The intervention on justice is one of the most important reforms among those requested by EU authorities to benefit from the resources of the Recovery Fund and restore Italy’s international credibility. In addition, the agreement reached in the CDM not without tension clearly reflects this essential need.

Above all, the M5S was prey to internal convulsions before the CDM meeting due to its opposition to a reform that targets the law approved in the last few months under former M5S Justice minister Alfonso Bonafede, which eliminated the statute of limitations after the first sentences.

Hence the threat of abstention in the CDM vote in order not to have to take a position over the new measure, up to the call to a sense of responsibility of the prime minister: for Draghi, the Movement’s abstention would have been politically more serious than even a postponement of the reform. The new law introduces fixed times beyond which it is impossible to proceed, or beyond which the process will no longer be able to continue (with exceptions, including crimes involving the mafia, terrorism and kidnapping).

On the political level, the M5S’ final go-ahead is naturally also a consequence of its leadership crisis that has been dragging on for weeks and of the fact that the Movement is too divided internally to be able to think of influencing the executive’s trajectory. Soon these divisions could even expand if the reform were to turn into the detonator capable of prompting Giuseppe Conte’s exit from the Movement.

The former head of government was among the first, along with Bonafede and Alessandro Di Battista, to criticize the reform system that came out of the CDM to address the discontent that is spreading in the party. Worn out by the struggle against Grillo when he already imagined himself able to study electoral alliances in view of the autumn vote or to intervene on Draghi’s agenda, Conte could soon take note of the impossibility of putting the pieces of the Movement back together and be convinced of the need to launch a new political offer. This is why he gives voice to his dissent, in the ill-concealed attempt to rally loyal and undecided inside and outside Parliament.
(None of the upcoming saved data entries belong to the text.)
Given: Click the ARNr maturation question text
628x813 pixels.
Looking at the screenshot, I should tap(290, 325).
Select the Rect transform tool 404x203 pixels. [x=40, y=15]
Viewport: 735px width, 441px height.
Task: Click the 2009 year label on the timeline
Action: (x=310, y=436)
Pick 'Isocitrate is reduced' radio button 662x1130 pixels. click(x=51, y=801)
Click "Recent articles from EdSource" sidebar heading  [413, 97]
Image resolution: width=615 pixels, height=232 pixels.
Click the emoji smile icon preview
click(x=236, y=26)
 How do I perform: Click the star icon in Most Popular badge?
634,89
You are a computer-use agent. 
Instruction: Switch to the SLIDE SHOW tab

All the more so when in view of the vote for the election of the next head of State, Matteo Renzi said in no uncertain terms that it will be necessary to seek an agreement with the center-right parties to choose the successor of president Sergio Mattarella. The declaration by the head of Italia Viva is dictated by the numerical weight in Parliament of the Lega, Fratelli d’Italia and Forza Italia parties, but more than anything else it represents a pickaxe at Conte’s idea of transforming the M5S-PD alliance into the driving force of the Italian politics to the detriment of other actors.

Finally, a reflection on Draghi, whose role in the story is only apparently marginal. The speed with which the head of the government has managed and brought back the 5-Stars dissent in the CDM is yet another demonstration of the fact that the prime minister has now completely imposed his agenda on the parties, forcing them to follow the path traced by Palazzo Chigi even when they’re forced to make painful deviations from the recent past. The presence of a head of government who does his job with pragmatism and rigor is obviously too transgressive for the standards to which Italian politics has accustomed us.
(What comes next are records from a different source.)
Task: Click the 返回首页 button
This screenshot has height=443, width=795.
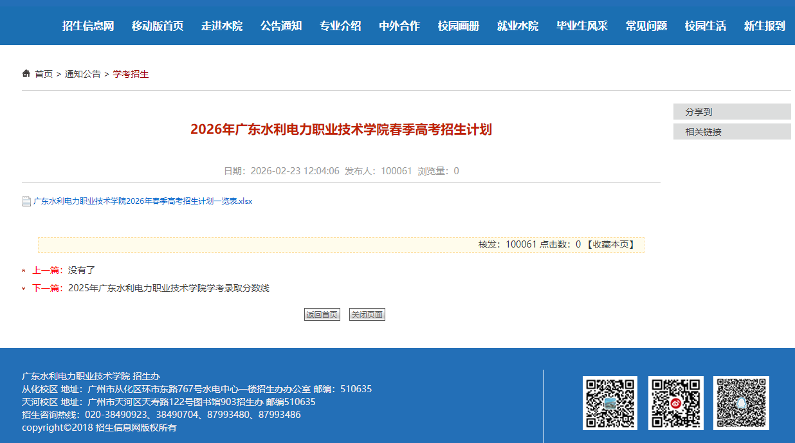Action: (x=322, y=314)
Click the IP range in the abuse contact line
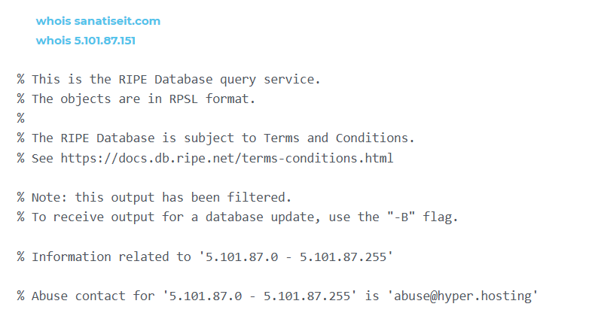 pos(260,296)
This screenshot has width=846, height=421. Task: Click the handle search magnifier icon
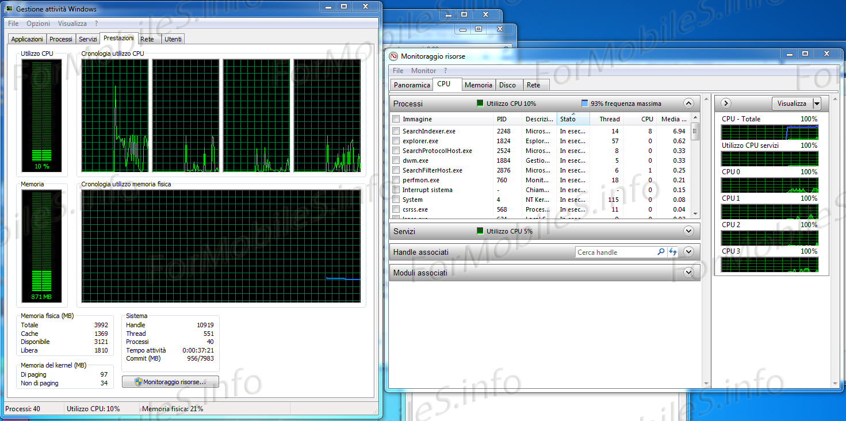coord(661,252)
This simple but crucial truth finally explains why, for some weeks now, the political actors have been challenging each other with almost absolute vigor on the contents of the Zan bill. Unable to affect the dossiers destined to guide the country’s trajectory in the months and years to come, the parties have no choice but to fight on purely identity issues: to distinguish themselves in the eyes of the voters and claim their place in the political arena.